_EXERCISE DETAILS_
Where a line of the data below has the string "agent", copy that line.
*** Opening STORED DATA ***
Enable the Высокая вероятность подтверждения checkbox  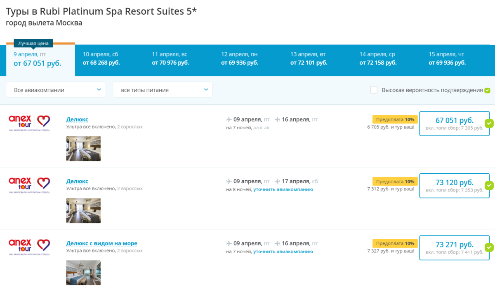[x=374, y=90]
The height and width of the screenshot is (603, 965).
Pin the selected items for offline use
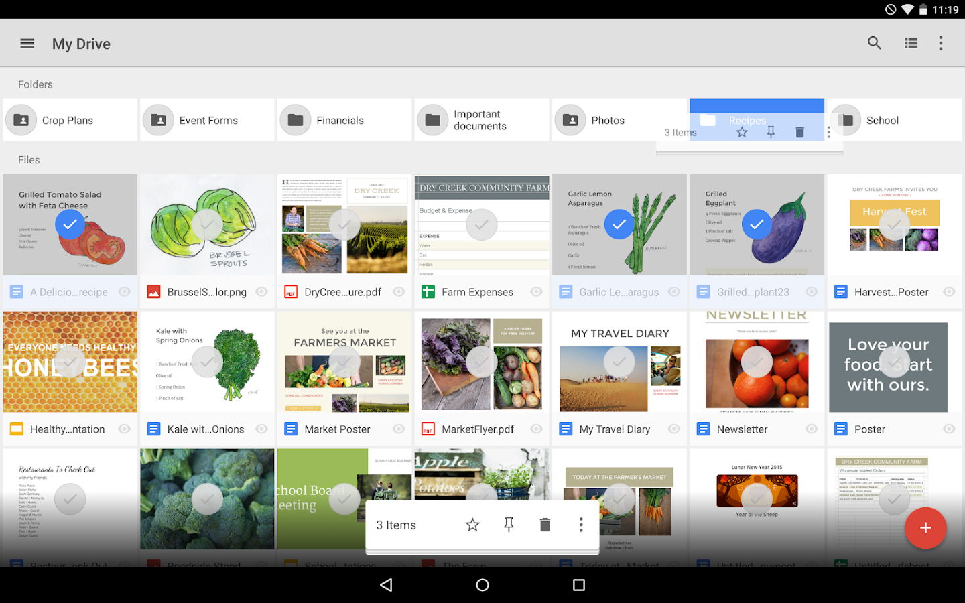tap(509, 525)
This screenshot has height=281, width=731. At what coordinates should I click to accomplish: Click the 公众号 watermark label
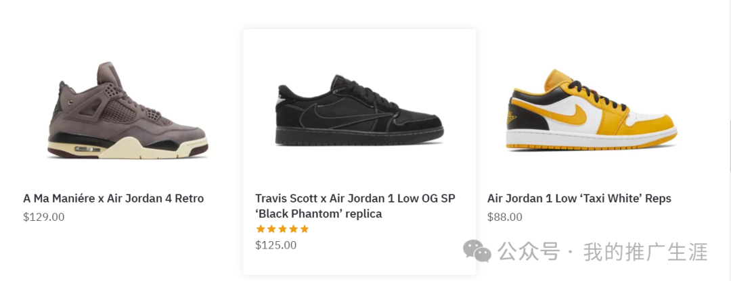pos(529,253)
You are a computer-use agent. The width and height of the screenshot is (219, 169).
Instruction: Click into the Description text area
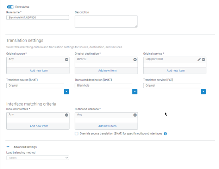(x=106, y=21)

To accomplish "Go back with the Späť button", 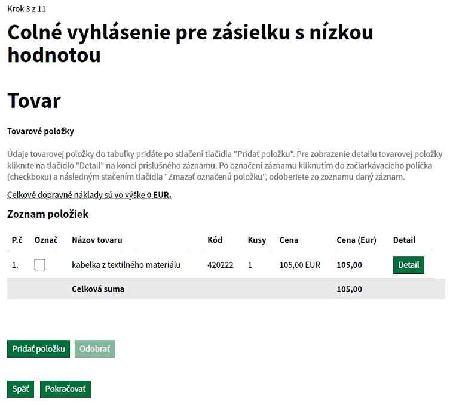I will [x=20, y=389].
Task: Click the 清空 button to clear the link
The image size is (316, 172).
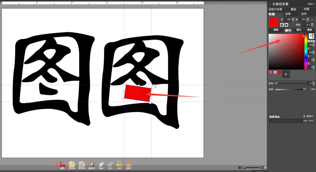Action: 311,121
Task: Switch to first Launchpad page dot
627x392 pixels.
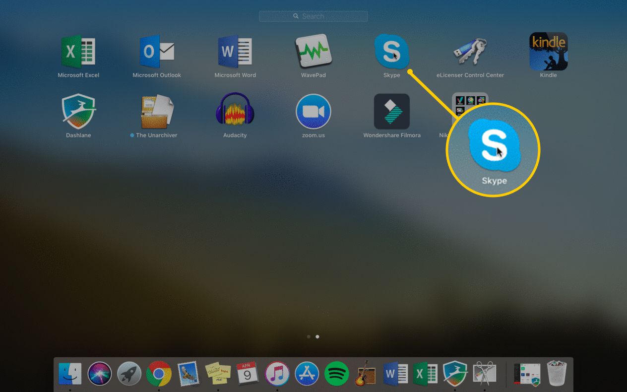Action: 309,336
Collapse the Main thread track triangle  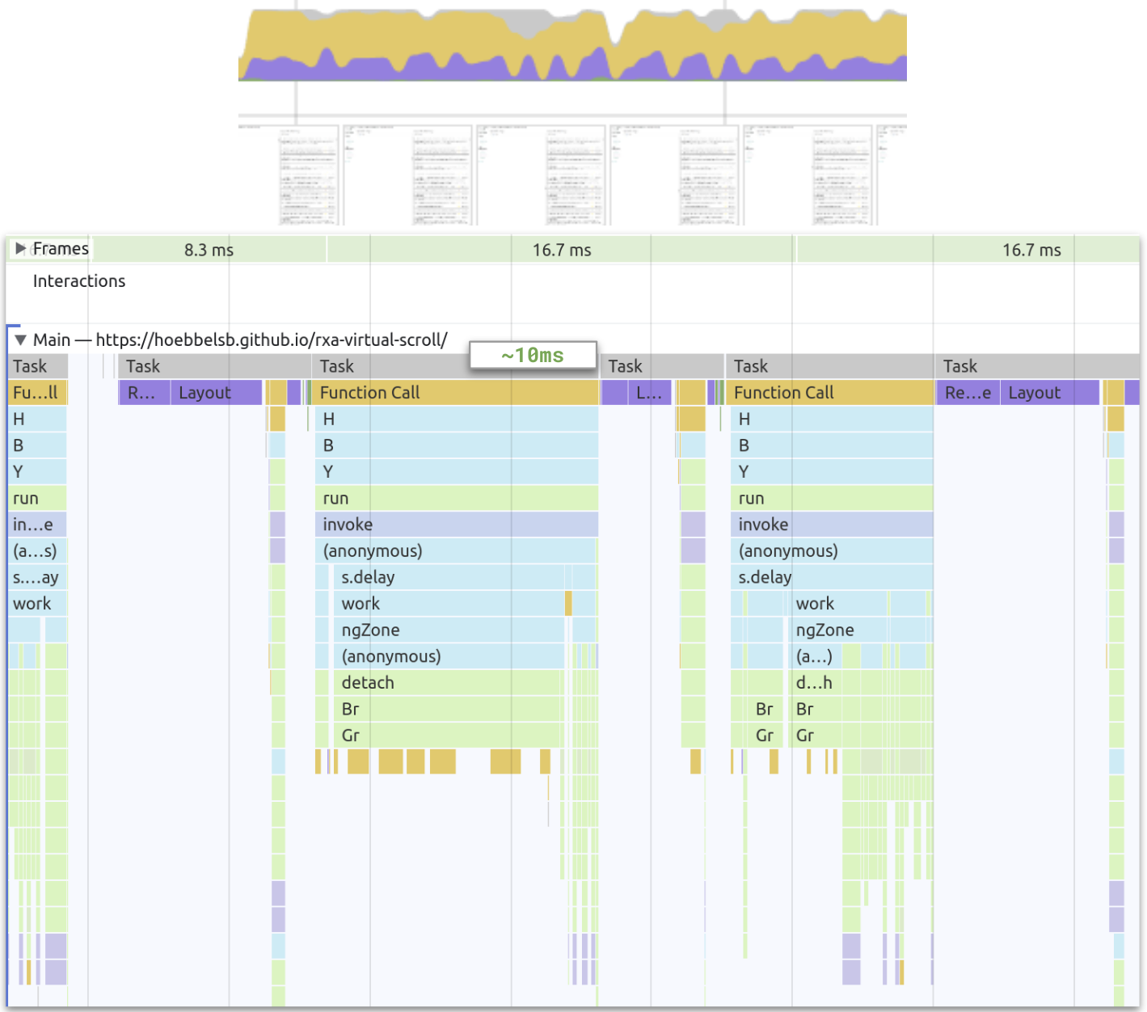point(21,340)
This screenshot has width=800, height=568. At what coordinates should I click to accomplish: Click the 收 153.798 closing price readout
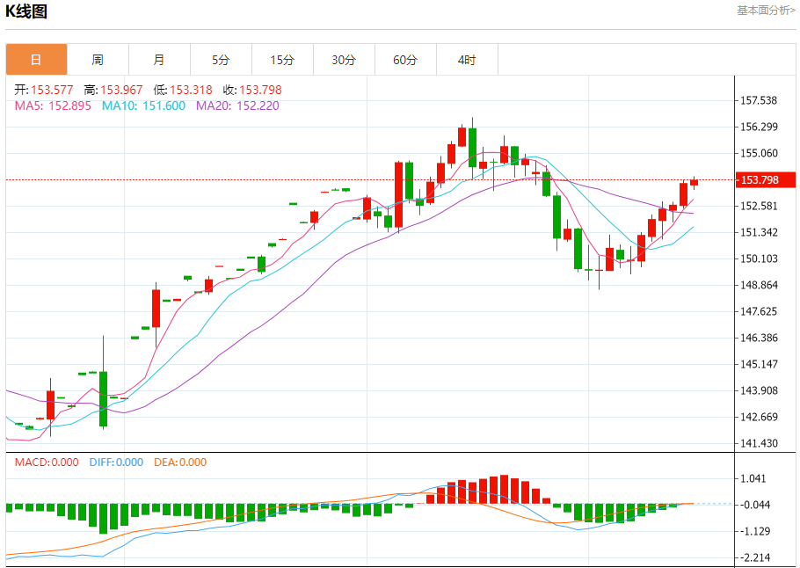[252, 91]
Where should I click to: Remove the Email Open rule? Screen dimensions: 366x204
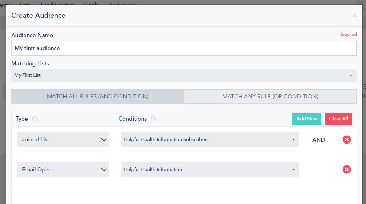[x=346, y=170]
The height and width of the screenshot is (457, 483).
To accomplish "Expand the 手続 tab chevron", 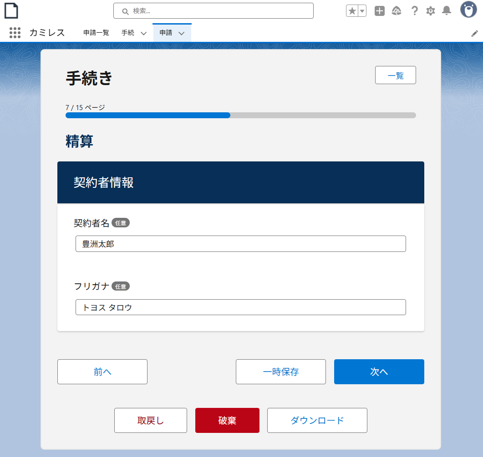I will [143, 33].
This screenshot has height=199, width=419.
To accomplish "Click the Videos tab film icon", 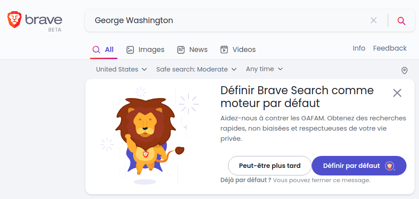I will click(x=224, y=50).
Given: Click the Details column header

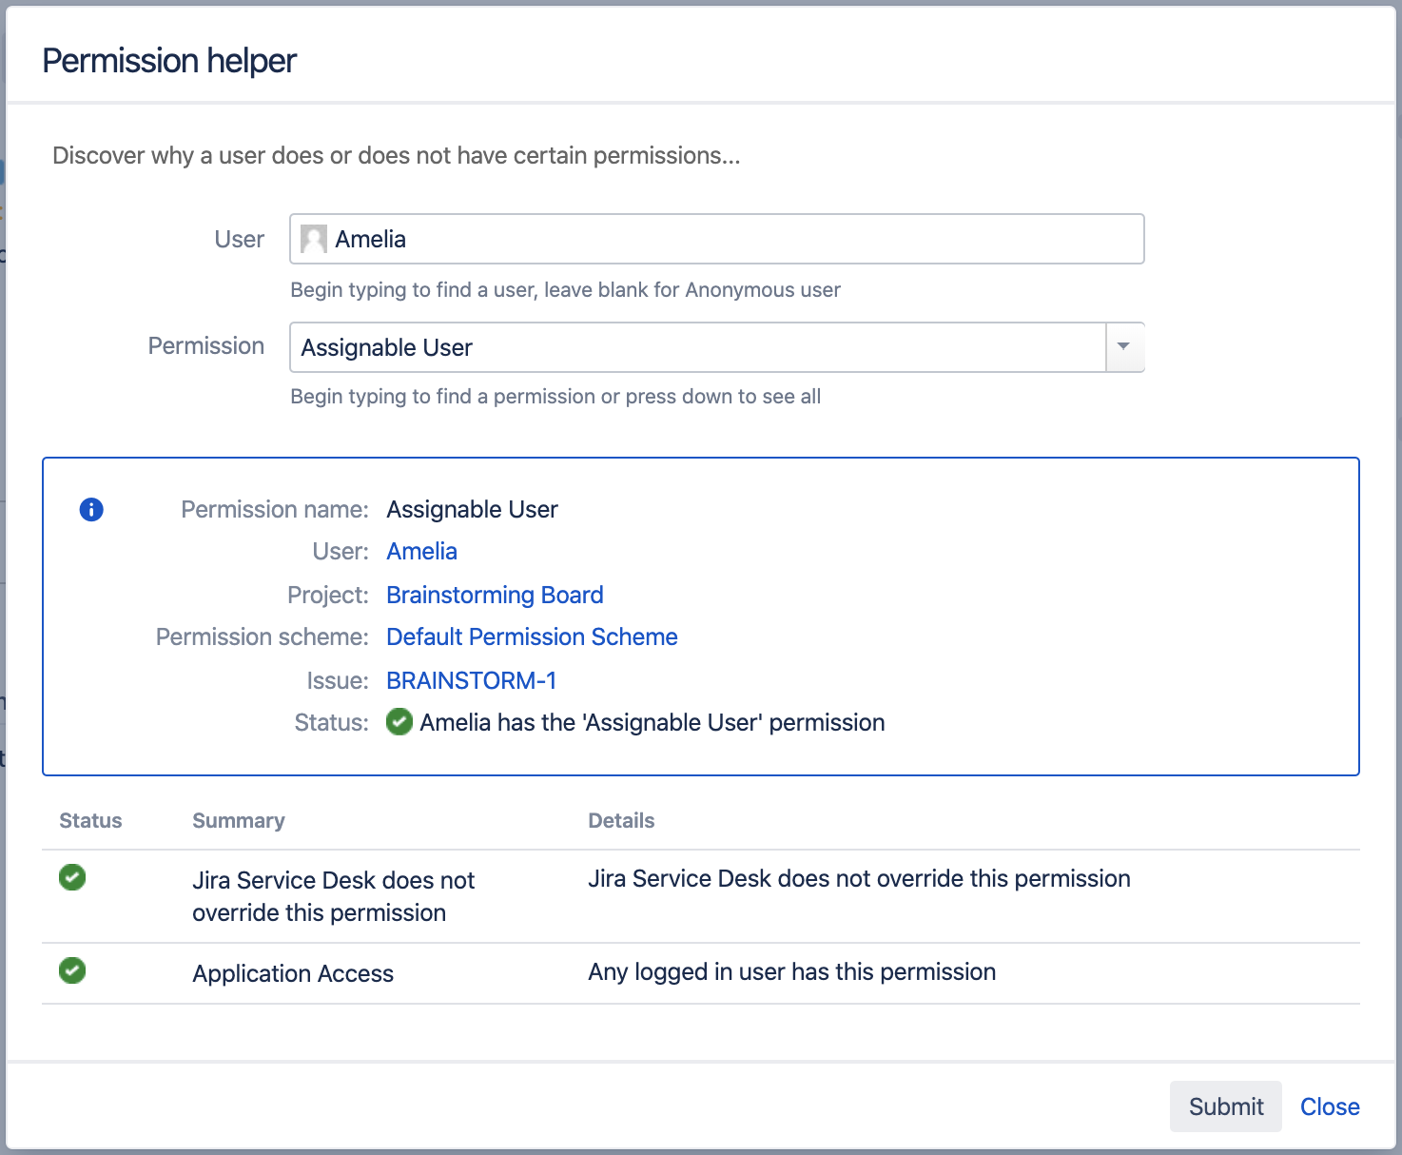Looking at the screenshot, I should click(x=621, y=820).
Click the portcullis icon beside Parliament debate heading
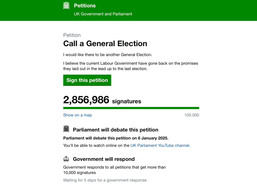257x184 pixels. point(66,129)
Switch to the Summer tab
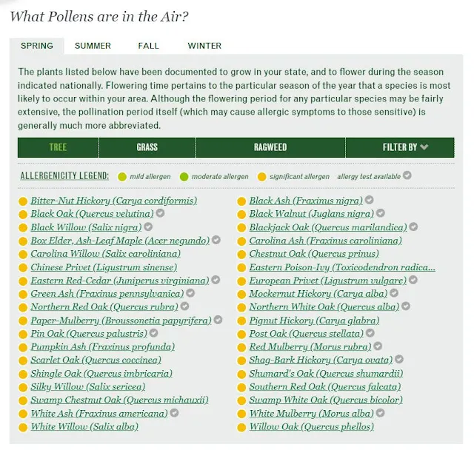 tap(93, 46)
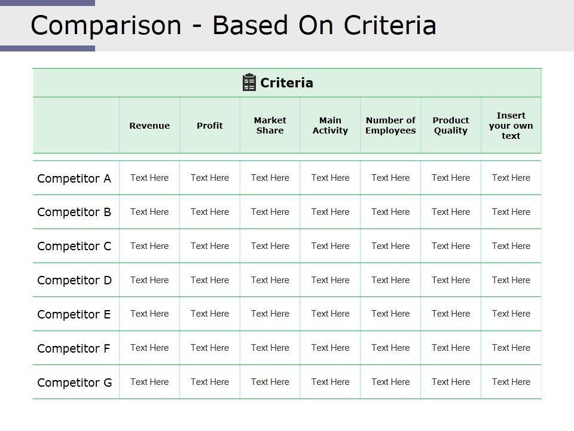The height and width of the screenshot is (431, 574).
Task: Click the Product Quality column header
Action: click(451, 126)
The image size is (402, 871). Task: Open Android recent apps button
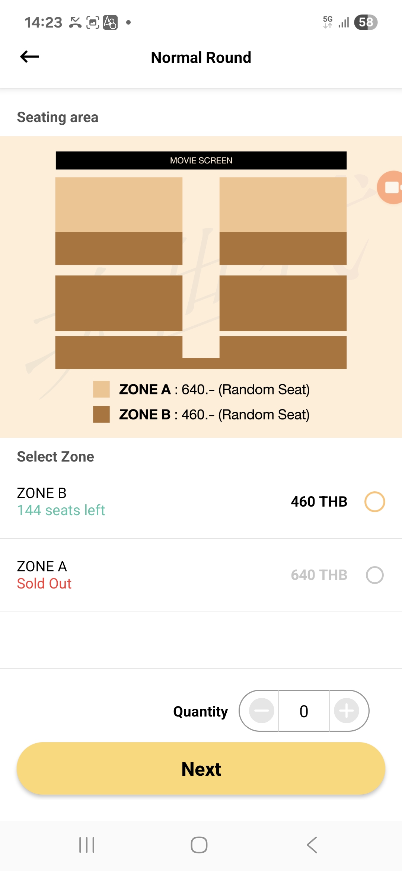coord(87,845)
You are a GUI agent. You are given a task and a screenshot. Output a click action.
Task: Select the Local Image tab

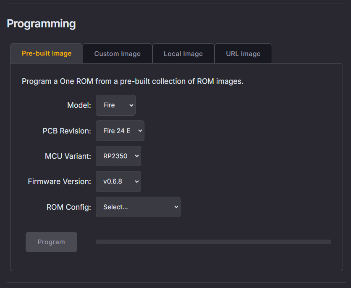pos(183,54)
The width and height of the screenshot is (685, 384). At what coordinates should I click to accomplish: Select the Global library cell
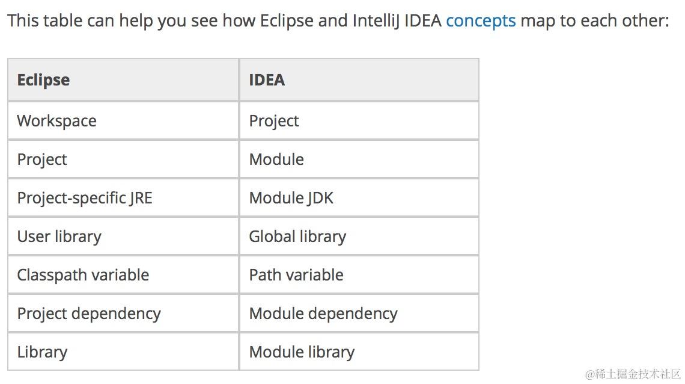click(359, 236)
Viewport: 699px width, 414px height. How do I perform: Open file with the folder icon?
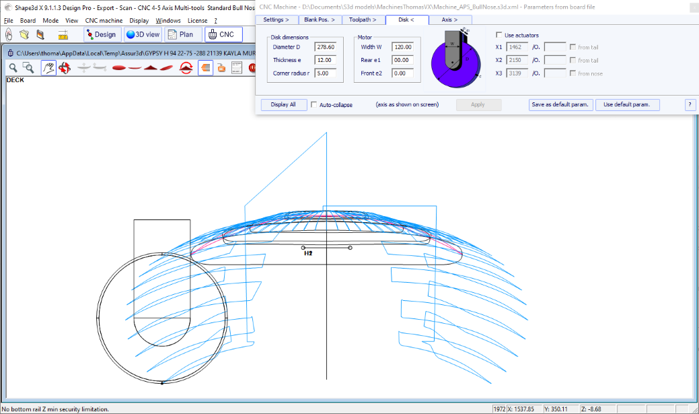point(24,34)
*** Closing STORED DATA ***
_ANSWER SECTION_
You are a computer-use agent. The width and height of the screenshot is (219, 169).
You are a GUI agent. You are given a task and a screenshot. Output a click action.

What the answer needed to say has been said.